I was in New York City this week to speak at the annual Technology Management event of the Securities Industry
& Financial Markets Association (SIFMA)
. I think this must be like going to the auto show in Detroit: it’s the town’s big business, and the crowd was both huge and highly motivated.

(My charts from my workshop session, in PDF form, are available here)

I only recently learned that the top six financial firms in New York employ more people than all the city’s schools and airports combined.

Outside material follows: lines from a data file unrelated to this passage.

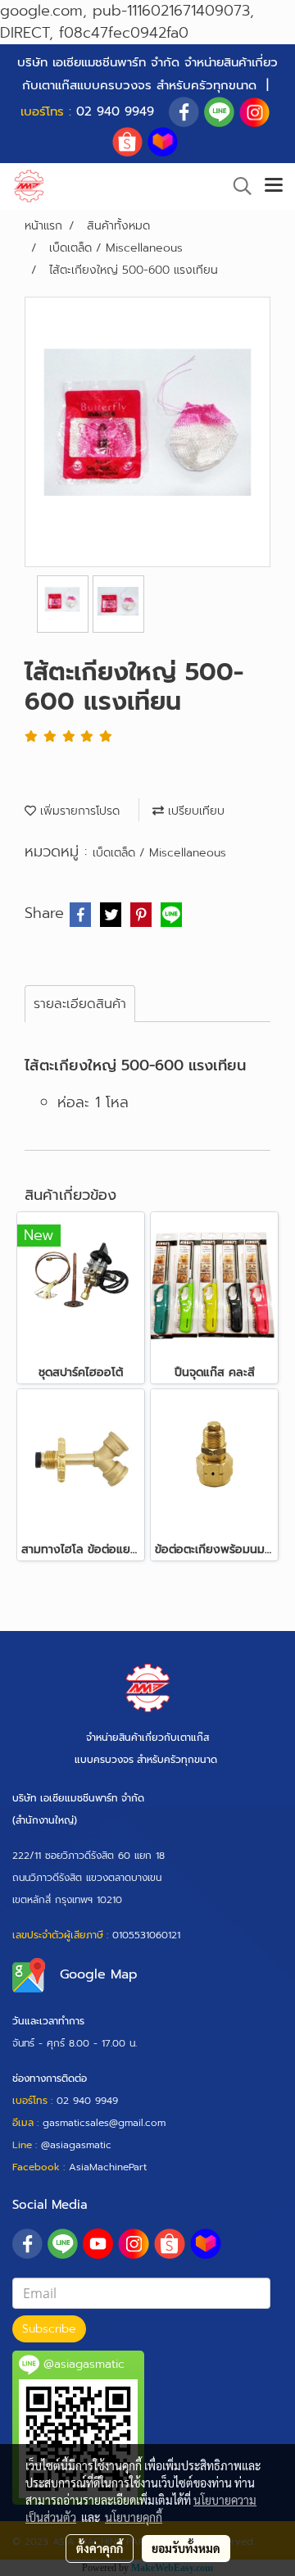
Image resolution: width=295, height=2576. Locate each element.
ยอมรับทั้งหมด (186, 2548)
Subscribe (49, 2328)
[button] (236, 186)
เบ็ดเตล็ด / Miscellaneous (159, 852)
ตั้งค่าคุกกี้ (99, 2548)
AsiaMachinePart (108, 2167)
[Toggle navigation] (274, 186)
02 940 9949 (115, 111)
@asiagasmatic (76, 2145)
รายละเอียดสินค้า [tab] (80, 1004)
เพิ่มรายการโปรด (78, 811)
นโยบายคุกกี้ (133, 2517)
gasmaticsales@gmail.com (104, 2122)
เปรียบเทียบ (194, 811)
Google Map (99, 1974)
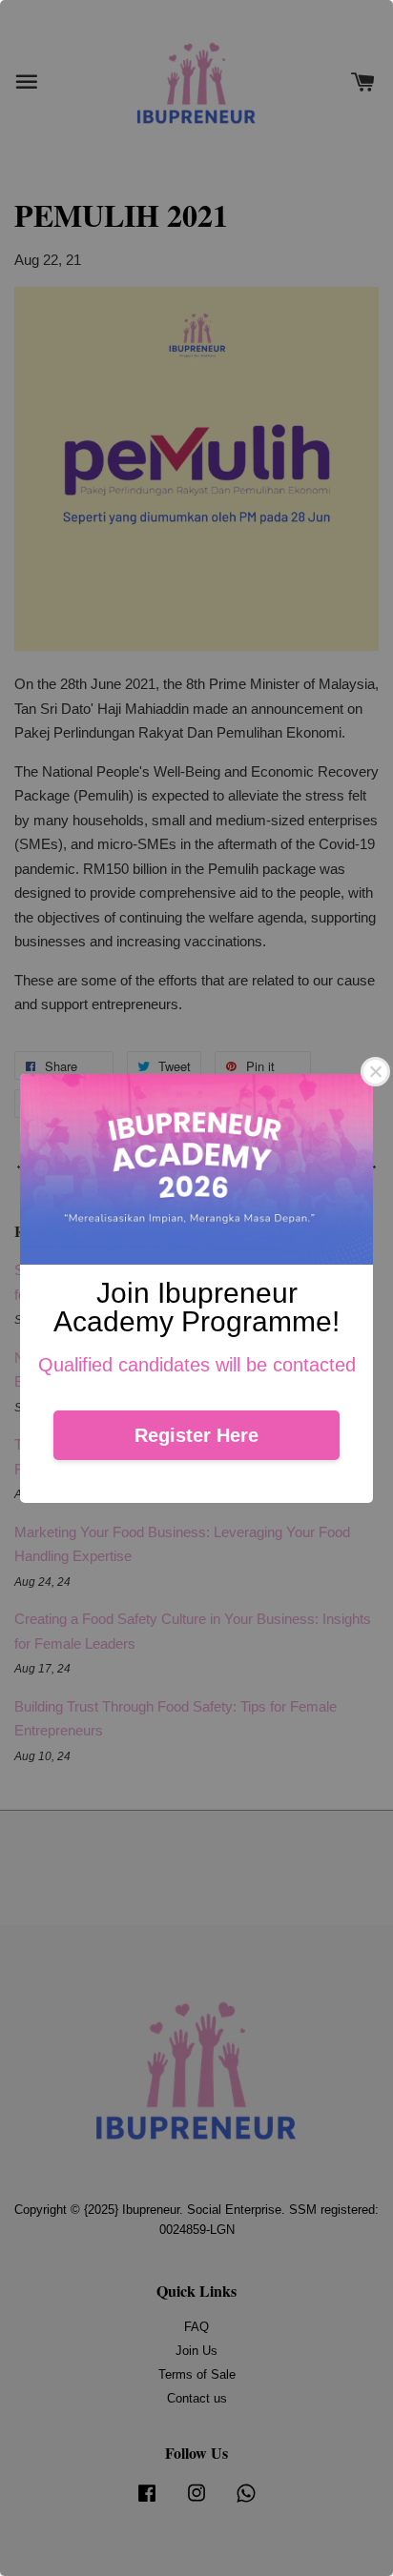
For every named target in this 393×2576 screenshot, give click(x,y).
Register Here (196, 1435)
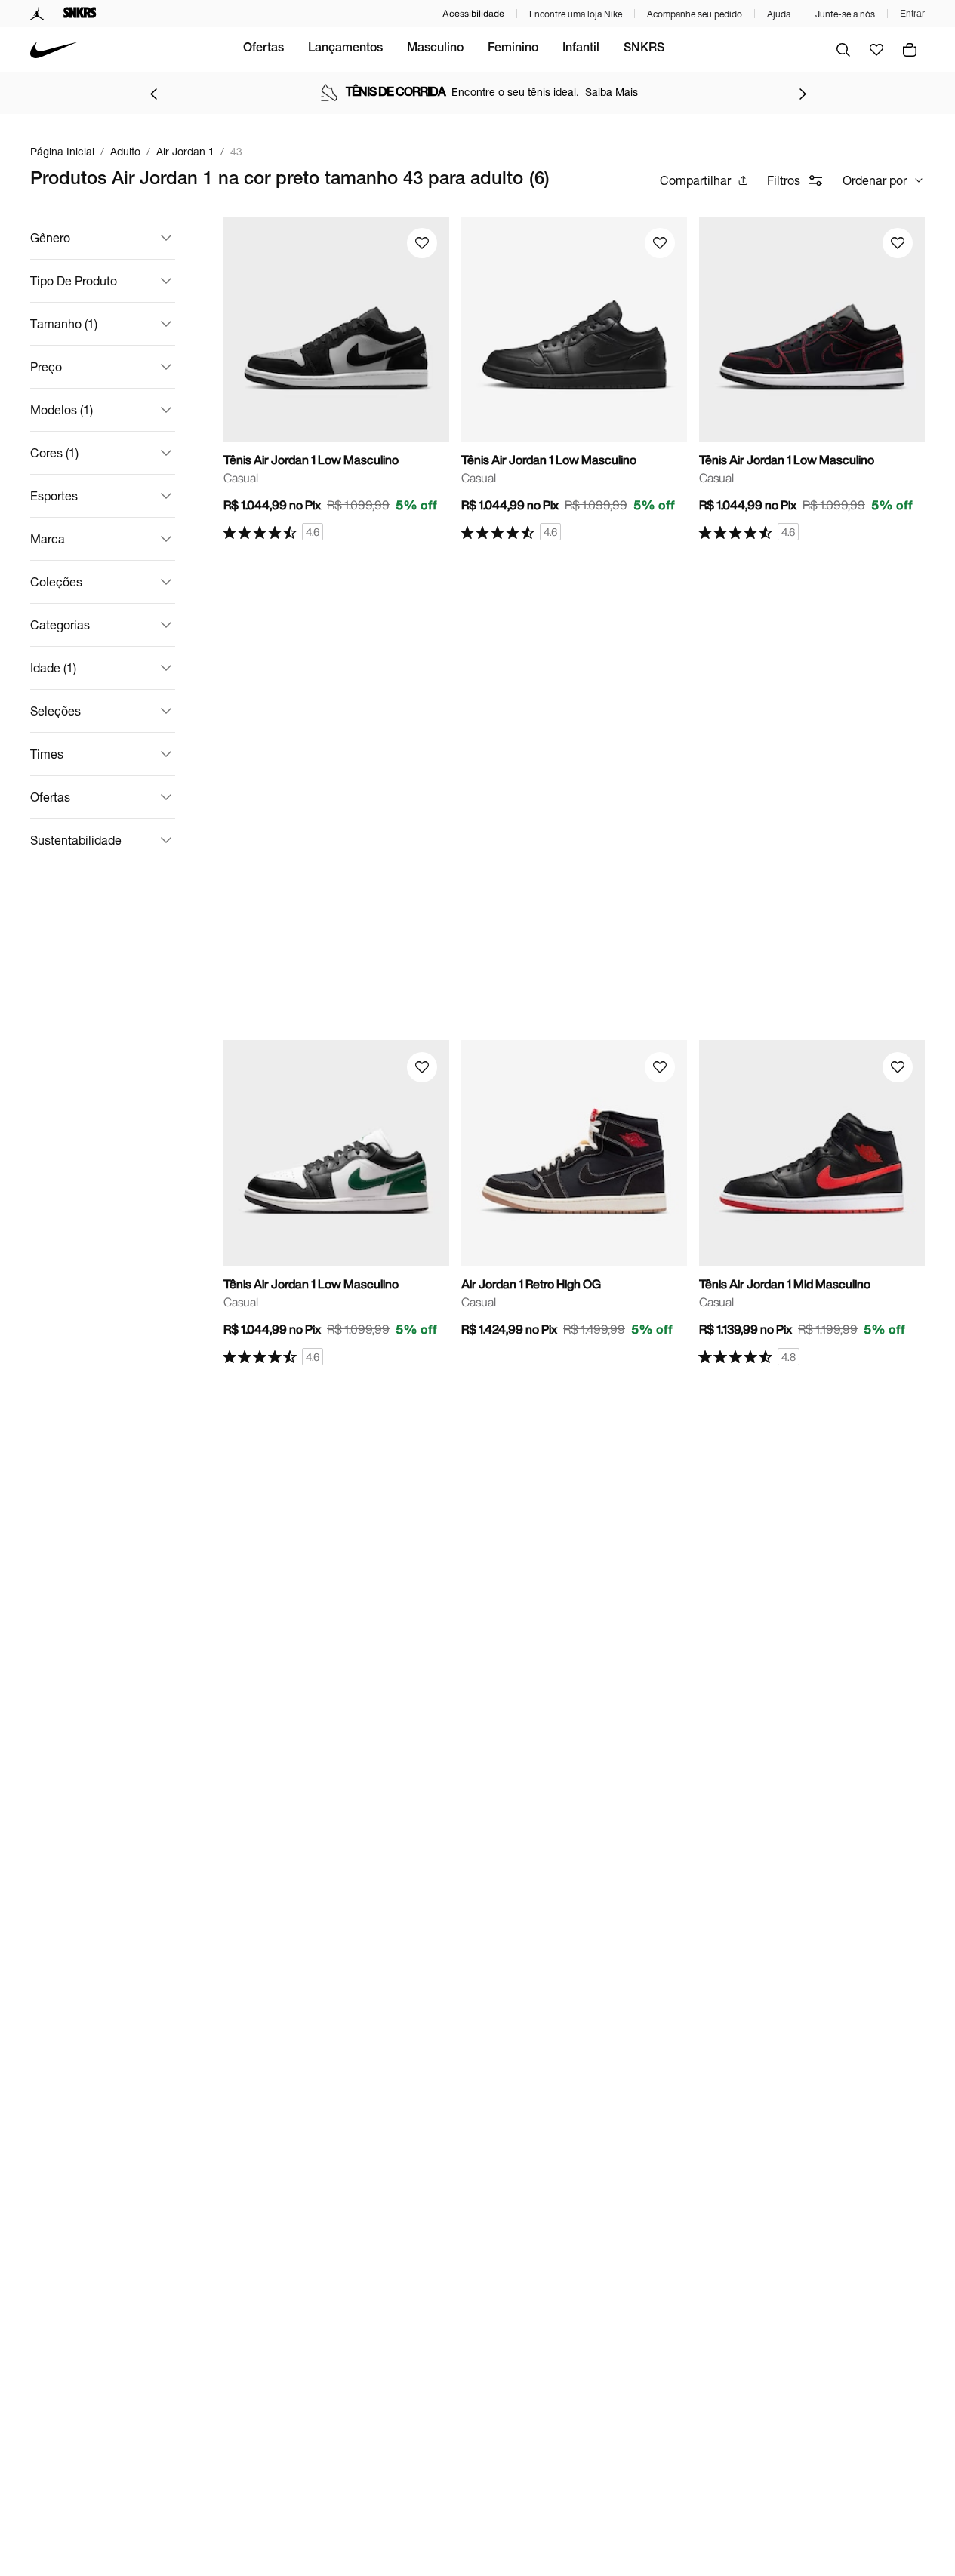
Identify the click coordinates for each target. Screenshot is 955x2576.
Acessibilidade (473, 13)
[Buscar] (843, 50)
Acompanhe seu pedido (694, 14)
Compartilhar (695, 180)
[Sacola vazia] (910, 50)
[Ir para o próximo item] (802, 93)
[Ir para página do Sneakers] (80, 13)
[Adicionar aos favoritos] (422, 243)
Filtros (783, 180)
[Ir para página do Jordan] (37, 13)
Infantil (580, 49)
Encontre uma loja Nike (575, 14)
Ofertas (263, 49)
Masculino (435, 49)
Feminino (513, 49)
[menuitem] (263, 49)
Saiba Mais (611, 91)
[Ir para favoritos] (876, 50)
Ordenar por (875, 180)
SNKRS (644, 49)
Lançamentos (345, 49)
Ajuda (778, 14)
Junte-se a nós (845, 14)
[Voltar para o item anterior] (153, 93)
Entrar (912, 13)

And that’s just six companies: I don’t know if anyone could claim to know how many such firms there are within the city limits.

Those city limits, though, are increasingly a perimeter under cyberattack: I’ve also learned, for example, that European financial firms doubled their share of global initial public offerings between 2001 and 2006, while observers such as SEC Commissioner Paul Atkins have warned that "a boiler room in Berlin or a pump-and-dump scheme out of Parma" are now effectively local to the U.S. consumer financial market.

This growing and chaotic competition takes place even as the wave of baby-boomer retirement begins: we’ll soon see urgent demand for expert advice in managing the largest transfers of private wealth and the longest periods of investment-financed lifestyles that any economy has ever seen.

For established providers of financial services, this situation presents both opportunities and challenges.

  • High-touch customer-facing applications will be strategic tools for meeting the scale and the self-service expectations of the exploding multi-national base of affluent potential clients.
  • Rapid time-to-market in deploying in-house tools to support new service offerings will make the difference between gaining market share or merely fighting to minimize its loss.
  • Minimal loss of time or use of capital to build new infrastructure will keep resources available for differentiating projects and yield substantial competitive advantage.

Whether you’re an in-house business unit manager or developer, or a software entrepreneur, there’s never been a better time to enter this market — nor a better time to think about taking an on-demand path toward conceiving and delivering your idea.